Relevant Legislation

Section 716 – Compliance Notices

  1. Section 716 of the Act deals with compliance notices.

  2. Relevantly, subsection (1) provides that section 716 will apply if an inspector reasonably believes that a person has contravened a term of a modern award.

  3. Section 716(2) permits an inspector, except as provided by section 716(4), to give a person a notice requiring the person to do either or both of the following within such reasonable time as is specified in the notice. Firstly, a person may take specified action to remedy the direct effects of the contravention referred to in subsection (1). Or, a person may produce reasonable evidence of the person’s compliance with the compliance notice.

  4. Section 716(3) sets out the content to be included in a compliance notice.

  5. Section 716(4) provides that an inspector must not give a notice under subsection (1) in relation to a contravention if the person has given an undertaking under section 715 of the Act in relation to the contravention and the undertaking has not been withdrawn.

  6. Section 716(4A) provides that an inspector must not apply for an order under Division 2 of Part 4-1 in relation to a contravention if, among other things, the inspector has given the person a notice in relation to the contravention and that notice has not been withdrawn and the person has complied with the notice, or the person has made an application under section 717 of the Act to review the notice. By virtue of subsection (4B), a person who complies with a compliance notice is not taken to have admitted contravening the provision, or to have been found to have contravened the provision.

  7. Section 716(5) creates a civil offence. It provides that a person must not fail to comply with a compliance notice that is given under section 716.

  8. Finally, it is a defence under section 716(6) to fail to comply with a compliance notice if the person has a reasonable excuse.

Section 550 – Accessorial Liability

  1. Section 550 of the Act deals with what is commonly termed accessorial liability. Section 550(1) provides that a person who is involved in a contravention of a civil remedy provision of the Act is taken to have contravened that provision. Section 550(2) provides that a person is involved in a contravention of a civil remedy provision if, and only if, the person:

    a)has aided, abetted, counselled or procured the contravention; or

    b)has induced the contravention, whether by threats or promises or otherwise; or

    c)has been in any way, by act or omission, directly or indirectly, knowingly concerned in or party to the contravention; or

    d)has conspired with others to effect the contravention.

  2. The Applicant in this matter relied in particular on sections 550(2)(a) and 550(2)(c).

  3. The general principles relating to accessorial liability were discussed by the High Court in Yorke v Lucas (1985) CLR 661.

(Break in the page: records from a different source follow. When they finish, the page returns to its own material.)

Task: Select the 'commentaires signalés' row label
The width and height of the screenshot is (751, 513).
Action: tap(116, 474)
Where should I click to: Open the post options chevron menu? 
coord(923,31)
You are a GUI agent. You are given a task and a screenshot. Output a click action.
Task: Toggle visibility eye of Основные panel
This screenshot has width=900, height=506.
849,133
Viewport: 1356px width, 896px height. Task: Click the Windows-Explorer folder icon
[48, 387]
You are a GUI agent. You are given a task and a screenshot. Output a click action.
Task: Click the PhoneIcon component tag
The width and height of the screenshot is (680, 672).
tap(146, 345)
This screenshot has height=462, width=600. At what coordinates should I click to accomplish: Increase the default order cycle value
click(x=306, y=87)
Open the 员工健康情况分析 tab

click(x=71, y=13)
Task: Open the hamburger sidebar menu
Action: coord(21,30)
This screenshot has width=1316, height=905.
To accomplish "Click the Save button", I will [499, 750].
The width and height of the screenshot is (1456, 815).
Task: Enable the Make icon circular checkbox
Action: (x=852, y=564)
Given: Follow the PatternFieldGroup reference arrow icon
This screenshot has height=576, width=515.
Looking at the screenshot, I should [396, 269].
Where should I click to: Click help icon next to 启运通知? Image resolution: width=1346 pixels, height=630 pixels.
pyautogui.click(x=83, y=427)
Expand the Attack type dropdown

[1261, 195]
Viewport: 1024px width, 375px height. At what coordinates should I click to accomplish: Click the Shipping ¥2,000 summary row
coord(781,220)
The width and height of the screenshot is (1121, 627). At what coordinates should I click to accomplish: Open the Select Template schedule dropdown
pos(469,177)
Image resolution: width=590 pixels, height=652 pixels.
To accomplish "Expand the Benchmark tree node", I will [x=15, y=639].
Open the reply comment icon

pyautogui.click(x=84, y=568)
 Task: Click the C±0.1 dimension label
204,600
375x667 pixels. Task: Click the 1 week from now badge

  4. The Full Court of the Federal Court of Australia in Ezy Accounting 123 Pty Ltd v Fair Work Ombudsman (2018) 360 ALR 261 referred to the discussion of subsections 550(2)(a) and 550(2)(c) by Justice White in Fair Work Ombudsman v Devine Marine Group Pty Ltd [2014] FCA 1365 (‘Devine Marine’). In that matter, Justice White stated:

    ‘[176] Although the general principles relating to accessorial liability are settled, their application in a case such as the present is not without difficulty. In order to aid, abet, counsel or procure the relevant contravention, the person must intentionally participate in the contravention with the requisite intention: Yorke v Lucas (1984) 158 CLR 661 at 667. In order to have the requisite intention, the person must have knowledge of “the essential matters” which go to make up the events, whether or not the person knows that those matters amount to a crime: Yorke v Lucas at 667. Although it is necessary for the person to be an intentional participant and to have knowledge of the matters or things constituting the contravention, it is not necessary for the person to know those matters or things do constitute a contravention: Rural Press Ltd v Australian Competition and Consumer Commission [2002] FCAFC 213; (2002) 118 FCR 236 at [159]–[160]. That is to say, it is not necessary that the accessory should appreciate that the conduct in question is unlawful.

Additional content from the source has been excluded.